Print the records from the line containing "What do you" through the line containing "center [1019, 60].", and stop after that line. Leave the pictures out.
## Start Input for this task
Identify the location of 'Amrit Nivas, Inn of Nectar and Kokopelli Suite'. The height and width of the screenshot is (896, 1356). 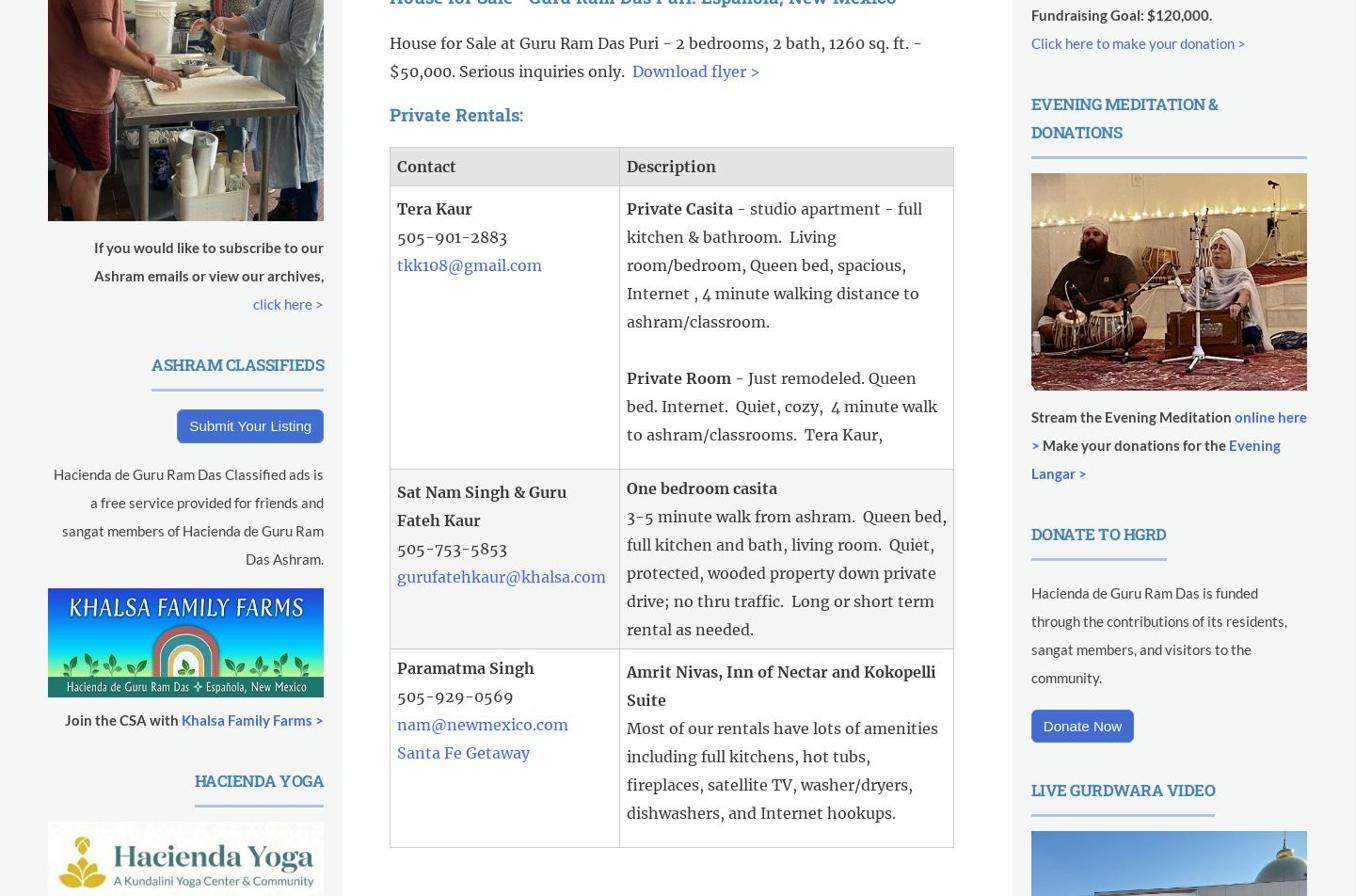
## End Input for this task
## Start Input for this task
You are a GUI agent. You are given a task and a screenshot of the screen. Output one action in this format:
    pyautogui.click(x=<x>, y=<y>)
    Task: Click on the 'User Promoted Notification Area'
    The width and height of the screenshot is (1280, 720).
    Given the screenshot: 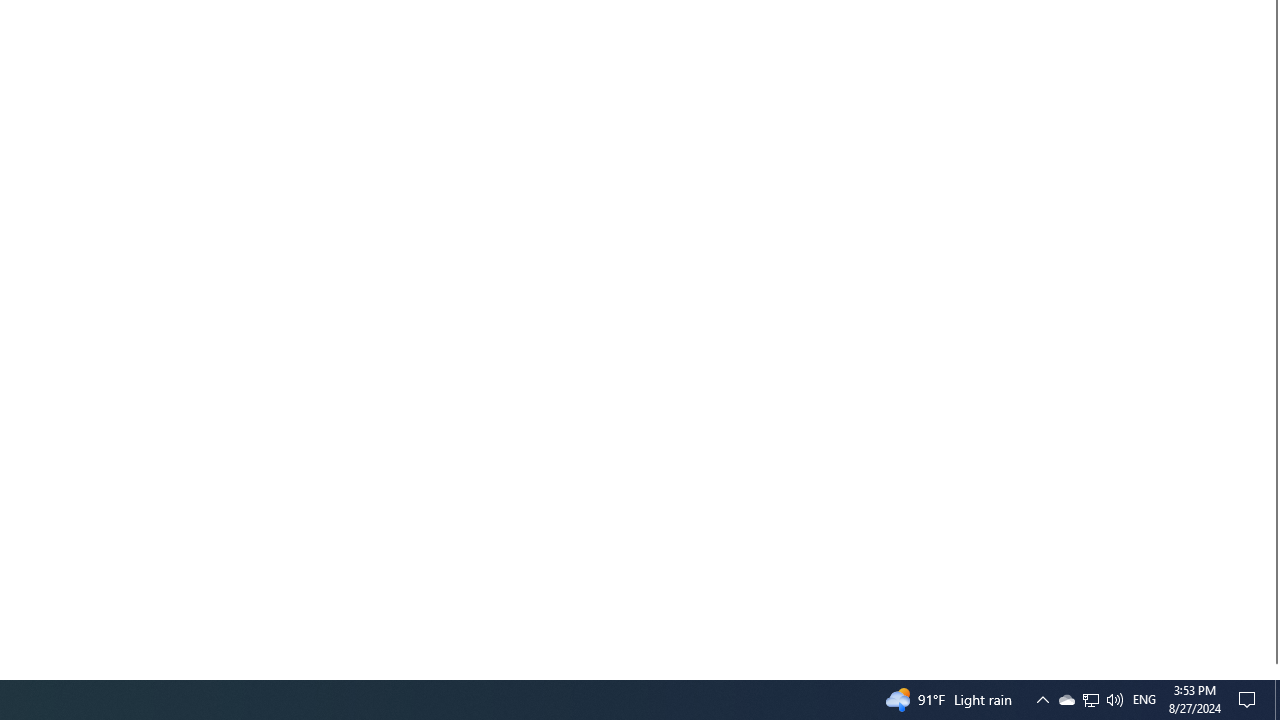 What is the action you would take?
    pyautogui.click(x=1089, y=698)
## End Input for this task
## Start Input for this task
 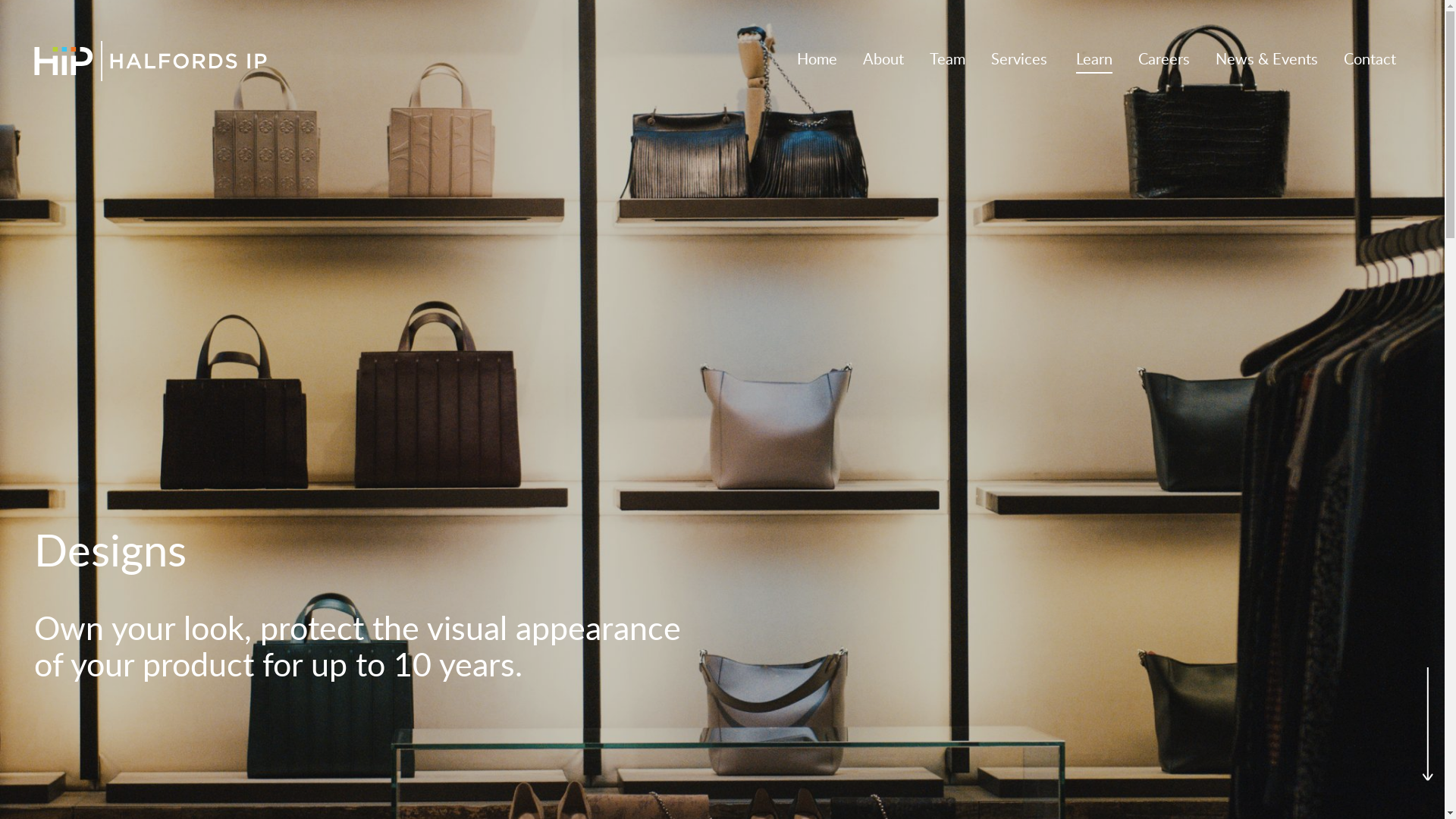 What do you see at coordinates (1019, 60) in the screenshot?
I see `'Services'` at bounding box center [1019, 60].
## End Input for this task
* Exercise result *
  What do you see at coordinates (1019, 60) in the screenshot?
I see `'Services'` at bounding box center [1019, 60].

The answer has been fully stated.